The Forest Unseen ~ 30 Day Meditation Wrap-up

Throughout the 30 Day Meditation Challenge I was reading a wonderful book, The Forest Unseen ~ A Year's Watch in Nature. This book is a cross between meditation and biology. It was not a book to hog down like The Hunger Games. Rather, it was to be taken in small sips, savored and let to bubble inside.

The author, David Haskell uses the idea of a Tibetan mandala, in this case a patch of old-growth Tennessee forest, as a window into the natural world. He committed to visiting this mandala, as often as he could, for one whole year. As I read, I was continually delighted with both the learning I was gaining through his knowledge of the natural world, and with his obvious connection to meditation / yogic philosophy. And, I am amazed at his perseverance; committing to sit every day for 30 days seemed like something - but committing to sit for a year? Wow.

I would like to pass on one of the author's insights, a summing up of his year, based on his idea of taking a meditative stance while sitting in nature:

The interior quality of our minds is itself a great teacher of natural history. It is here that we learn that "nature" is not a separate place. We too are animals, primates with a rich ecological and evolutionary context. By paying attention, this inner animal can be watched at any time: our keen interest in fruits, meats, sugar and salt; our obsession with social hierarchies, clans and networks; our fascination with the aesthetics of human skin, hair, and bodily shapes; our incessant intellectual curiosity and ambition. Each one of us inhabits a storied mandala with as much complexity and depth as an old-growth forest. Even better, watching ourselves and watching the world are not in opposition; by observing the forest, I have come to see myself more clearly.
~ David Haskell

Lovely perspective. Is that not what we are each trying to do as we sit? We are looking to know ourselves better; to know our light and our shadow; to know ourselves as one with all.

++++++++++++++++++++

List the foods that the quoted passage in the post above about The Forest Unseen names as objects of our keen interest.

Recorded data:
++++++++++++++++++++

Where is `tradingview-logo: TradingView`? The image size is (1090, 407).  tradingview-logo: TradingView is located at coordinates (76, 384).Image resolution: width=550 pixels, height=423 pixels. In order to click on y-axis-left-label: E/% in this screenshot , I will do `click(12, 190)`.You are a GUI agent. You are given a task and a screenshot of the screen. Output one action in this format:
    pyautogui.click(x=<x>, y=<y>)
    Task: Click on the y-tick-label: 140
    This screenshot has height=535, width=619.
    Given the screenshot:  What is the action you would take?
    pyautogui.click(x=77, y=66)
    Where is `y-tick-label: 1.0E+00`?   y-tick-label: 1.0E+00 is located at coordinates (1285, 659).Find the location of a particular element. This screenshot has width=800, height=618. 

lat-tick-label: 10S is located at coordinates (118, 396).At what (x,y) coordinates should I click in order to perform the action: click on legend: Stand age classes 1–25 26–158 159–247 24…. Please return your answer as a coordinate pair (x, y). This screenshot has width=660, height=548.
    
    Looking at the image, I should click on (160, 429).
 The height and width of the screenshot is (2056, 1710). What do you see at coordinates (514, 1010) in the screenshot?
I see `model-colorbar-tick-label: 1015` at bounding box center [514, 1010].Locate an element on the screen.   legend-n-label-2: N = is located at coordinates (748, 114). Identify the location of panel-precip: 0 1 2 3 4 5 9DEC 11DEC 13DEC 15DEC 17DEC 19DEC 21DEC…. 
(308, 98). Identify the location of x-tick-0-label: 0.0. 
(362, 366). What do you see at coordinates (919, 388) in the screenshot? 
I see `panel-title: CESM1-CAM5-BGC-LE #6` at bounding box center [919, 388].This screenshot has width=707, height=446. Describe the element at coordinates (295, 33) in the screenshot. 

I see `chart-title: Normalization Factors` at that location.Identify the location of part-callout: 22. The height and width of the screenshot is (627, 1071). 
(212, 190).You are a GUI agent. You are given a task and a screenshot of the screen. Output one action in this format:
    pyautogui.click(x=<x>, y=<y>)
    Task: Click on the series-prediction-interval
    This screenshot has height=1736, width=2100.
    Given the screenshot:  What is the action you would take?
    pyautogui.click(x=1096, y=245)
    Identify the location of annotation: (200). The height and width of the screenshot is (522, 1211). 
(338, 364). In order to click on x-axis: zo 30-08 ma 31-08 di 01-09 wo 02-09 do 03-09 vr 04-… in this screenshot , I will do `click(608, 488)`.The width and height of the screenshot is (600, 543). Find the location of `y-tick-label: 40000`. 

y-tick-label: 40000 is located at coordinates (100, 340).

++++++++++++++++++++

• RESPONSE FOR THIS EXERCISE:
Fruits, meats, sugar, and salt.